(Entries from a collection)
## begin
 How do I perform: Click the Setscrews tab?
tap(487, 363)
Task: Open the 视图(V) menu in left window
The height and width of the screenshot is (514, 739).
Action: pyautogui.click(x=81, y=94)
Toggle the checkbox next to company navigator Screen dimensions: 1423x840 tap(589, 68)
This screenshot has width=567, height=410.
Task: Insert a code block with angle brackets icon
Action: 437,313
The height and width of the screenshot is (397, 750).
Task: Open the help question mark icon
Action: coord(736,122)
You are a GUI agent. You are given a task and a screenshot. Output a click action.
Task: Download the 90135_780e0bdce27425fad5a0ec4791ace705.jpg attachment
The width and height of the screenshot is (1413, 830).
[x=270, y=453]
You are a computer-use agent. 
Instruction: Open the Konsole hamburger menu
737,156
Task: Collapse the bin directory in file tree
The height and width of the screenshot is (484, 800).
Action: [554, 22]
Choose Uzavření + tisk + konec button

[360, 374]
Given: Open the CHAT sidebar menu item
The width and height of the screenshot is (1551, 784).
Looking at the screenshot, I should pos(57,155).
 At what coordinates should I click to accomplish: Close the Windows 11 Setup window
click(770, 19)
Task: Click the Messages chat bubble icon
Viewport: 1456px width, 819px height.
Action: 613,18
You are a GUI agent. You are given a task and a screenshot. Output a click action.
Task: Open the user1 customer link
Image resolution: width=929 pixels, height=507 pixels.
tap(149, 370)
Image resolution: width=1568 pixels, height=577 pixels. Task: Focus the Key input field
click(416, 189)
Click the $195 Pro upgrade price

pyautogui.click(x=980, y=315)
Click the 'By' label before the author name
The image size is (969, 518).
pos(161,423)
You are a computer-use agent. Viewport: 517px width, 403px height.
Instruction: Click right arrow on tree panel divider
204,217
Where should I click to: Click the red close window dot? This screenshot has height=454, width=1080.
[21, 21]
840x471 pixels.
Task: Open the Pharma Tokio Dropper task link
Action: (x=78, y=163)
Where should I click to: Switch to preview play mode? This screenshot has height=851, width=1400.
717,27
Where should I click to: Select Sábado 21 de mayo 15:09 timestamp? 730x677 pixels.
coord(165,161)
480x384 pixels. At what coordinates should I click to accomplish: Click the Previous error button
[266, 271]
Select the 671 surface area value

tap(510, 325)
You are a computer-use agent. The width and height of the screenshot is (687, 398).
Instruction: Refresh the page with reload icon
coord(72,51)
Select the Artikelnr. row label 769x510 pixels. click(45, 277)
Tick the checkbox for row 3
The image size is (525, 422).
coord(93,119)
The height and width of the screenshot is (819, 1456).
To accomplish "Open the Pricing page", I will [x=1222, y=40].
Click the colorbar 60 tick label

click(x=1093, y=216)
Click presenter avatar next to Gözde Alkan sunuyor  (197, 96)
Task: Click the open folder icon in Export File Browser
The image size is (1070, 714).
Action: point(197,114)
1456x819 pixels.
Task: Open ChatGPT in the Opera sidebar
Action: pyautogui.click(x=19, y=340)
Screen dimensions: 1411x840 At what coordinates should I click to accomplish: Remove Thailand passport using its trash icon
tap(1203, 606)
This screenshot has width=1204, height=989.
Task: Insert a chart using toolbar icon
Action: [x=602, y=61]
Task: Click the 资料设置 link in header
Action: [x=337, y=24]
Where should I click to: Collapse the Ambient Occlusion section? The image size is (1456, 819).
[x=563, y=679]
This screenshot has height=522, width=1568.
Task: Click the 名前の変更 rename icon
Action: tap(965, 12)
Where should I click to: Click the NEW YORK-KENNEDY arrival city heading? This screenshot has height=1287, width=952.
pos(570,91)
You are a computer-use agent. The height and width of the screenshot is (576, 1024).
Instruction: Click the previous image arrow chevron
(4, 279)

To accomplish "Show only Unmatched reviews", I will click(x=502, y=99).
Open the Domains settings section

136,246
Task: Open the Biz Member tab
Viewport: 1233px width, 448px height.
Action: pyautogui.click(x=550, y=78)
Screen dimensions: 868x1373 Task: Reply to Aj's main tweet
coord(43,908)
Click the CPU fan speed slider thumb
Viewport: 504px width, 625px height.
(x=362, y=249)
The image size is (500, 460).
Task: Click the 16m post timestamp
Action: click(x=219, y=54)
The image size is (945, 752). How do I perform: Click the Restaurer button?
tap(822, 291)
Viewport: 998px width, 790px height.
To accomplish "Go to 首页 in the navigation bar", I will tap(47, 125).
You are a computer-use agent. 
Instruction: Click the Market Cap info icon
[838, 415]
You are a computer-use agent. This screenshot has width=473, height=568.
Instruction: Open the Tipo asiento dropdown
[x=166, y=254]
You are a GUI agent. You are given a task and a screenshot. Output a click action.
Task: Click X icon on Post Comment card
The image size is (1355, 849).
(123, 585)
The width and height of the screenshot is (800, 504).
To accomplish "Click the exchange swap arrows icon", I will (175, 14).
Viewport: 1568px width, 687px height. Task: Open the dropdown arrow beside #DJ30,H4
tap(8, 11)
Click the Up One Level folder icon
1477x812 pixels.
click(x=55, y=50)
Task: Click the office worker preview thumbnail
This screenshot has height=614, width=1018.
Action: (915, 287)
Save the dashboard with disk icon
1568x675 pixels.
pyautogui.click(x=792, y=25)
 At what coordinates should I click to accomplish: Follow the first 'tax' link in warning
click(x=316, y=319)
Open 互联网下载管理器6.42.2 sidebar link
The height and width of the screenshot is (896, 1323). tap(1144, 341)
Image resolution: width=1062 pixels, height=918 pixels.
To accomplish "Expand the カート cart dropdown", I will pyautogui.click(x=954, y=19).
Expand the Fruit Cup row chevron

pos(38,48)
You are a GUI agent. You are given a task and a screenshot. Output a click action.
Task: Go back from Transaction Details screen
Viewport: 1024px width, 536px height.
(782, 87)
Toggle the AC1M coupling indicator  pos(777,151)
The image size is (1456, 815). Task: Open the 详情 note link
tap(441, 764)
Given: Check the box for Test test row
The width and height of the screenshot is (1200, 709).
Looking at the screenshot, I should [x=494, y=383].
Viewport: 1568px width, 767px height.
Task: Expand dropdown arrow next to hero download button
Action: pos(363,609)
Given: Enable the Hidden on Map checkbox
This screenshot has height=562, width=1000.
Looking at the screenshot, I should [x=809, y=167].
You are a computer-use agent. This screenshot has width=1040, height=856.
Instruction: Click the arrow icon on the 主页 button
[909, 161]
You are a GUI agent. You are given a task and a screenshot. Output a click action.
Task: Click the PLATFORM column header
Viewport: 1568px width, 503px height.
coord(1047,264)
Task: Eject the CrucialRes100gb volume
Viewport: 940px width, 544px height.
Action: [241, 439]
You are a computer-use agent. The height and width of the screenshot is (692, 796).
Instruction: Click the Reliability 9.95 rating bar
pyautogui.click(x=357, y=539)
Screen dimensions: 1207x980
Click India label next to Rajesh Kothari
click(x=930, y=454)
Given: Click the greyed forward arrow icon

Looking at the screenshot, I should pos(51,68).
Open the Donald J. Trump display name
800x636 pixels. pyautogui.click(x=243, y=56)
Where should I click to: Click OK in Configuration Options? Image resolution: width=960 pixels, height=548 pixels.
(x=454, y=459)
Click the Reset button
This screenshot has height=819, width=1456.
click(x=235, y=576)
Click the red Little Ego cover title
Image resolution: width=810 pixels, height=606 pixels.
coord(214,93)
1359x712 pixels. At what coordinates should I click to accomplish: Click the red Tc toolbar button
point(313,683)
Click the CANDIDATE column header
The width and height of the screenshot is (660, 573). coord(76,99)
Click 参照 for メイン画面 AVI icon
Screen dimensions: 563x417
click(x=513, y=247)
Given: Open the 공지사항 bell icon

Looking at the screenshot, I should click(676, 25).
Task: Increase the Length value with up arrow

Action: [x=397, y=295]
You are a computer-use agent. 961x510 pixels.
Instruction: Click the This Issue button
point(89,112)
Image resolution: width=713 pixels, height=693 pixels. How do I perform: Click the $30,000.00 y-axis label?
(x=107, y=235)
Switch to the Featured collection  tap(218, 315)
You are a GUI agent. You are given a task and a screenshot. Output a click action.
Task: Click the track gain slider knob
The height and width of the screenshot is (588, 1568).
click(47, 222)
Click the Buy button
## end
__Work to be completed__. Please copy the entries from the line containing "Screen dimensions: 868x1373" to the line containing "click(x=316, y=319)", reproducing each line without any change.

__Solution to this problem__.
Screen dimensions: 868x1373 Task: Reply to Aj's main tweet
coord(43,908)
Click the CPU fan speed slider thumb
Viewport: 504px width, 625px height.
(x=362, y=249)
The image size is (500, 460).
Task: Click the 16m post timestamp
Action: click(x=219, y=54)
The image size is (945, 752). How do I perform: Click the Restaurer button?
tap(822, 291)
Viewport: 998px width, 790px height.
To accomplish "Go to 首页 in the navigation bar", I will tap(47, 125).
You are a computer-use agent. 
Instruction: Click the Market Cap info icon
[838, 415]
You are a computer-use agent. This screenshot has width=473, height=568.
Instruction: Open the Tipo asiento dropdown
[x=166, y=254]
You are a GUI agent. You are given a task and a screenshot. Output a click action.
Task: Click X icon on Post Comment card
The image size is (1355, 849).
(123, 585)
The width and height of the screenshot is (800, 504).
To accomplish "Click the exchange swap arrows icon", I will (175, 14).
Viewport: 1568px width, 687px height. Task: Open the dropdown arrow beside #DJ30,H4
tap(8, 11)
Click the Up One Level folder icon
1477x812 pixels.
click(x=55, y=50)
Task: Click the office worker preview thumbnail
This screenshot has height=614, width=1018.
Action: (915, 287)
Save the dashboard with disk icon
1568x675 pixels.
pyautogui.click(x=792, y=25)
 At what coordinates should I click to accomplish: Follow the first 'tax' link in warning
click(x=316, y=319)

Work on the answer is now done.